━━ RECORDS SHOWN
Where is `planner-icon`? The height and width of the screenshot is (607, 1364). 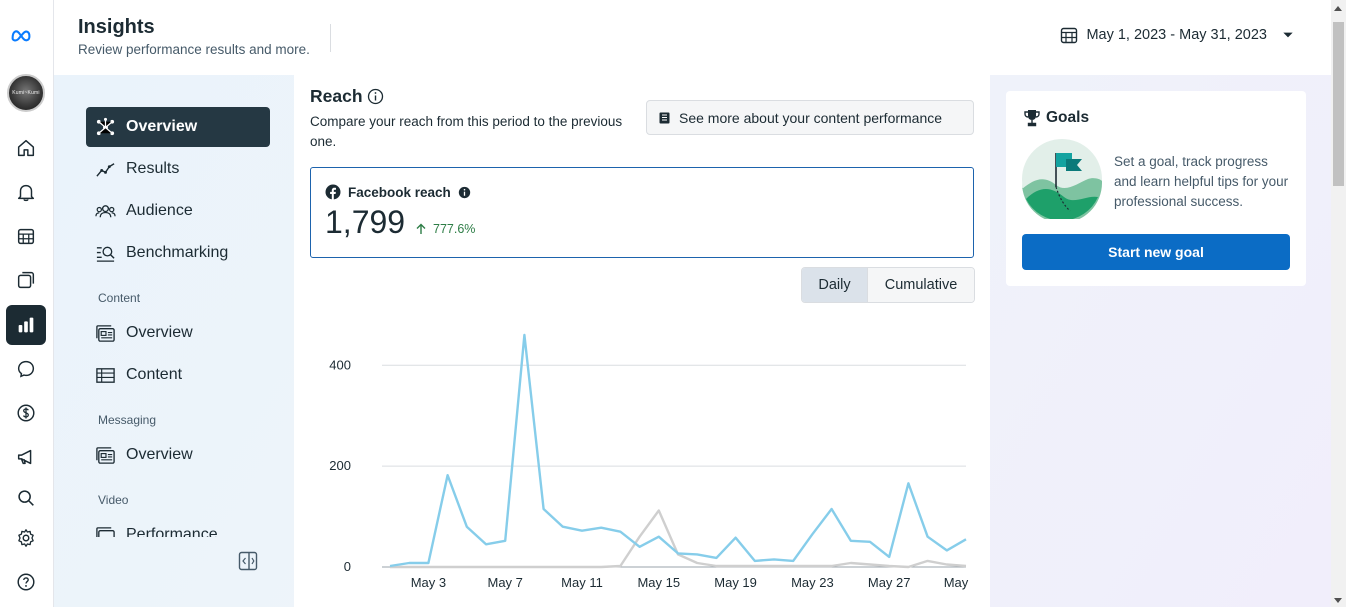
planner-icon is located at coordinates (26, 236).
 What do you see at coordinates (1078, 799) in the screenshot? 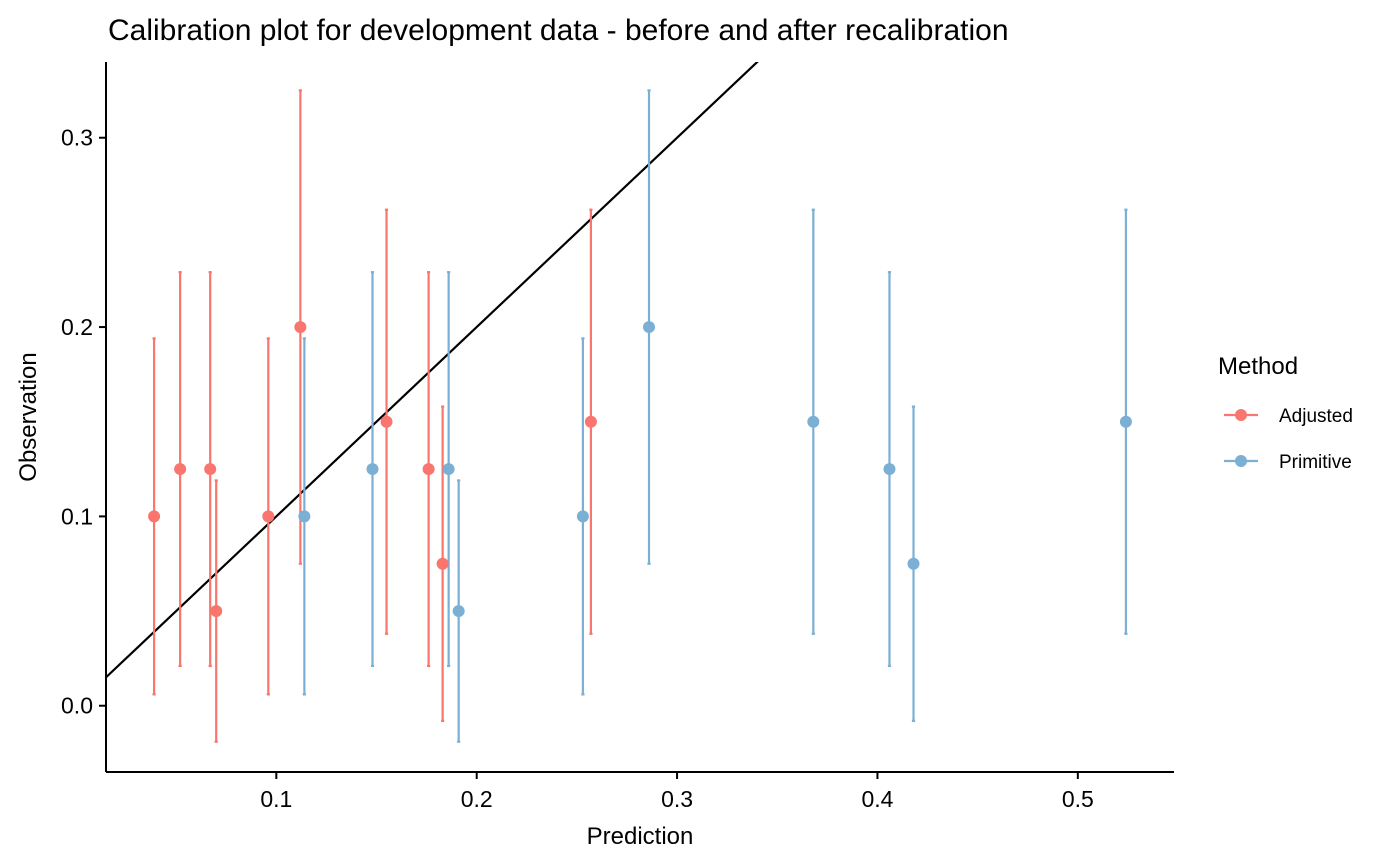
I see `x-tick-label: 0.5` at bounding box center [1078, 799].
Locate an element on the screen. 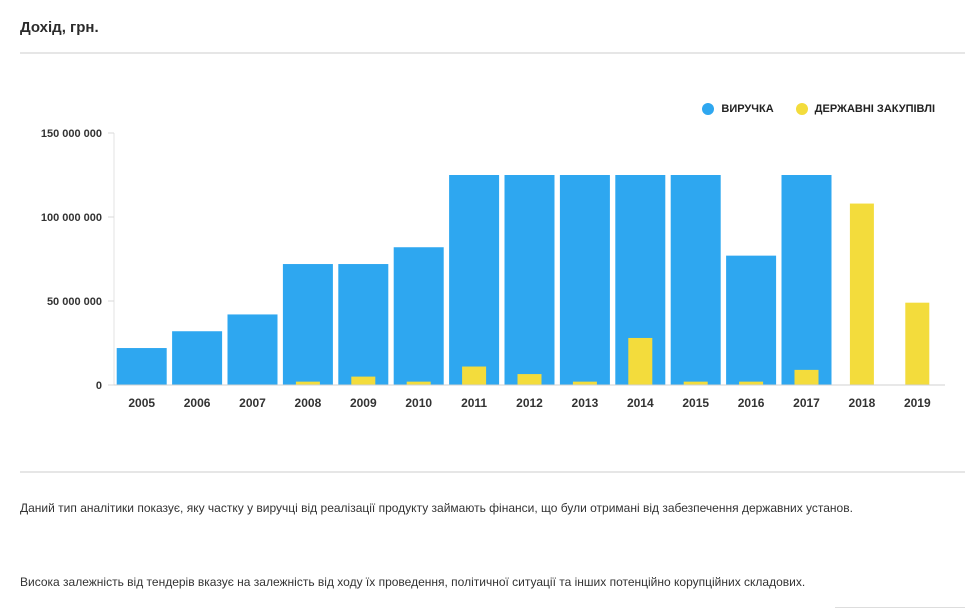 Image resolution: width=975 pixels, height=609 pixels. bar-procurement-2013 is located at coordinates (584, 383).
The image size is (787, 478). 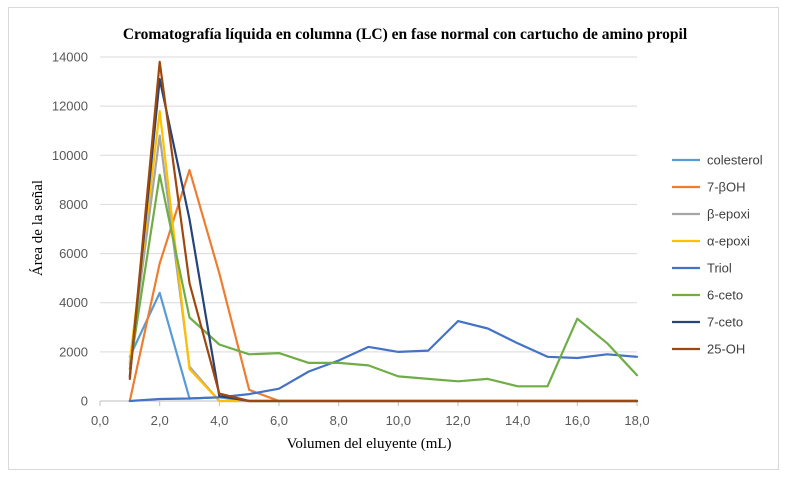 What do you see at coordinates (279, 420) in the screenshot?
I see `x-tick-label: 6,0` at bounding box center [279, 420].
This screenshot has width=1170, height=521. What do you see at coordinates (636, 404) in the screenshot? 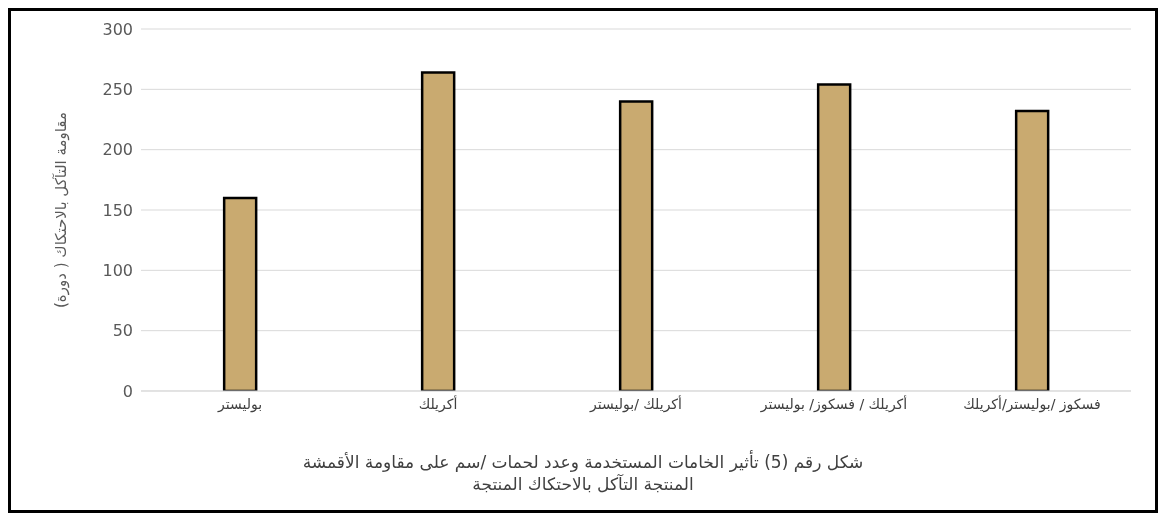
━━━━
### [PROBLEM TO WORK ON]
Replace "screenshot" with "image" throughout the stretch from the start of the lines through the line containing "center [1078, 799].", and change nothing else. Give only those lines, and leave the pictures out.

### [RESULT]
Where is `planner-icon`? The height and width of the image is (607, 1364). 
planner-icon is located at coordinates (26, 236).
 What do you see at coordinates (1078, 799) in the image? 
I see `x-tick-label: 0.5` at bounding box center [1078, 799].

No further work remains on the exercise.